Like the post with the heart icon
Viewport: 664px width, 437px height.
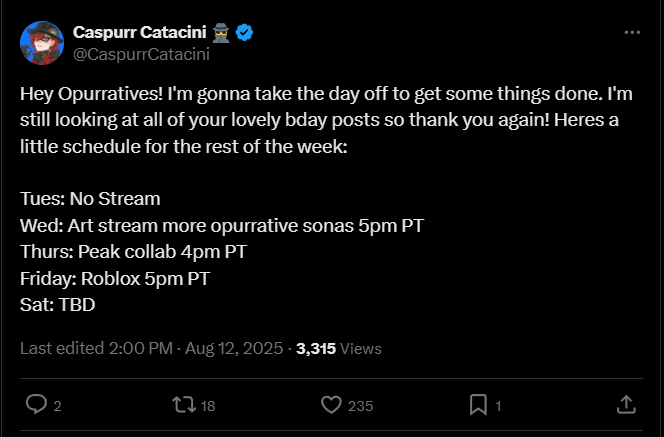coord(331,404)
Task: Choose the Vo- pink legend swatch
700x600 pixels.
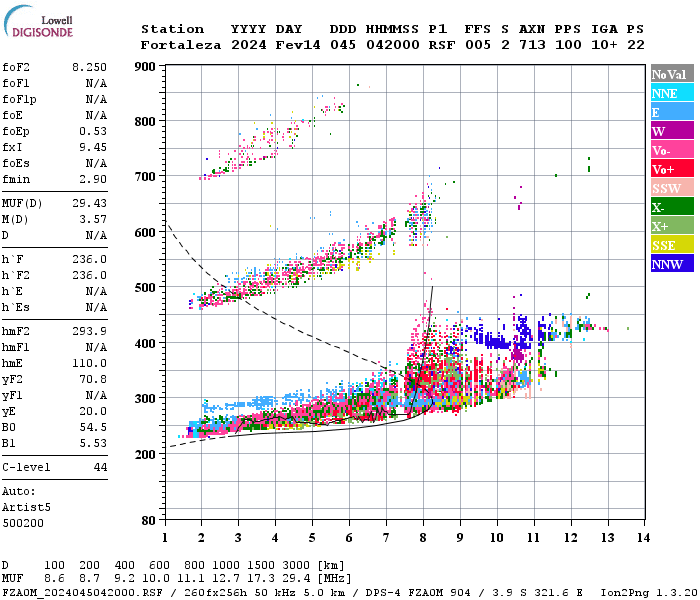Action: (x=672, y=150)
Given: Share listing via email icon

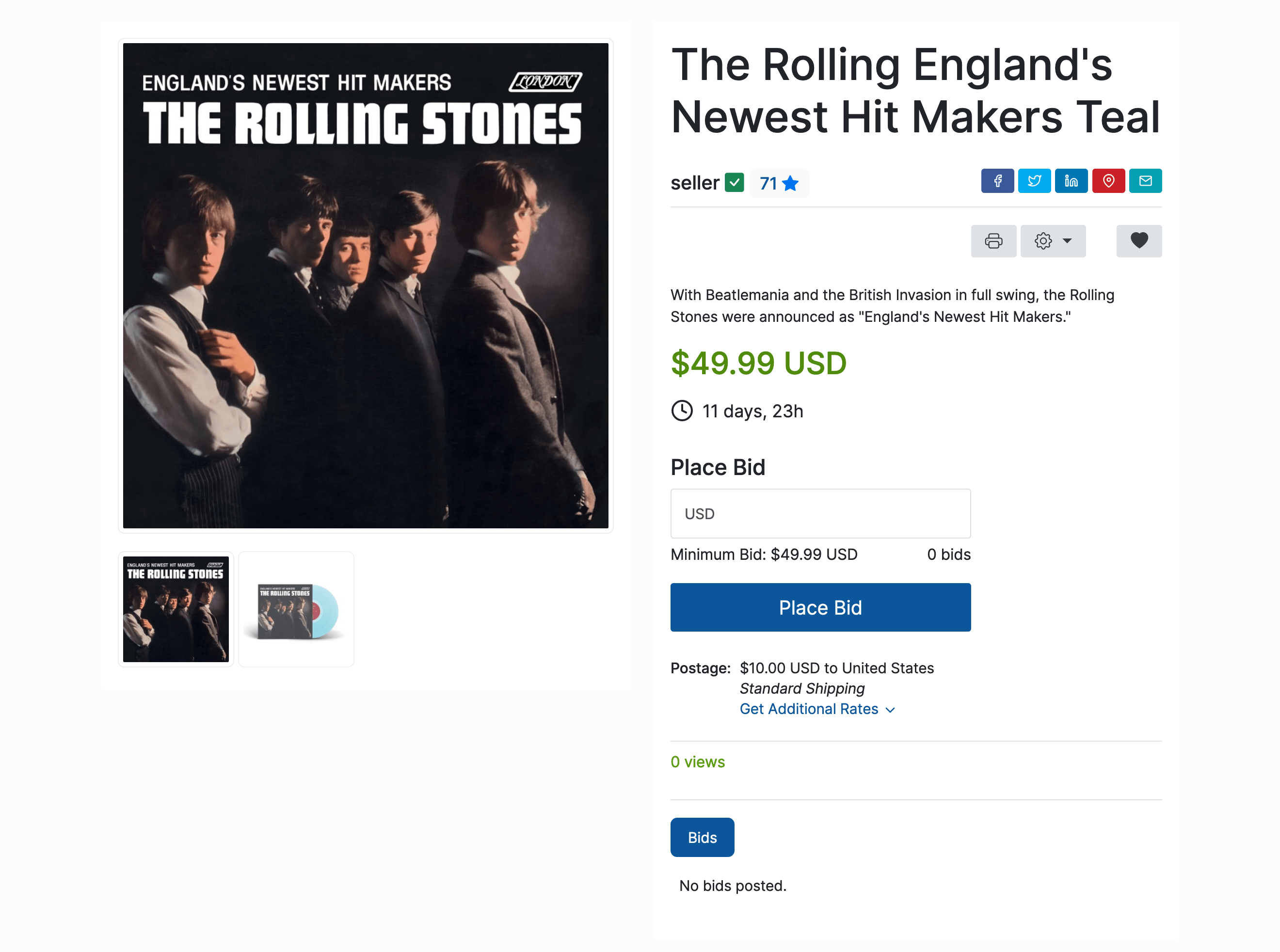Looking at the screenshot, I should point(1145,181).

[WHAT TO PRODUCE] Write out the lines above as a numbered list, starting with the line that contains "Task: Choose the Vo- pink legend swatch" and continuing through the last line, with blank lines and pictures left out.

[RESPONSE TO THE TASK]
1. Task: Choose the Vo- pink legend swatch
2. 700x600 pixels.
3. Action: (x=672, y=150)
4. Given: Share listing via email icon
5. Looking at the screenshot, I should point(1145,181).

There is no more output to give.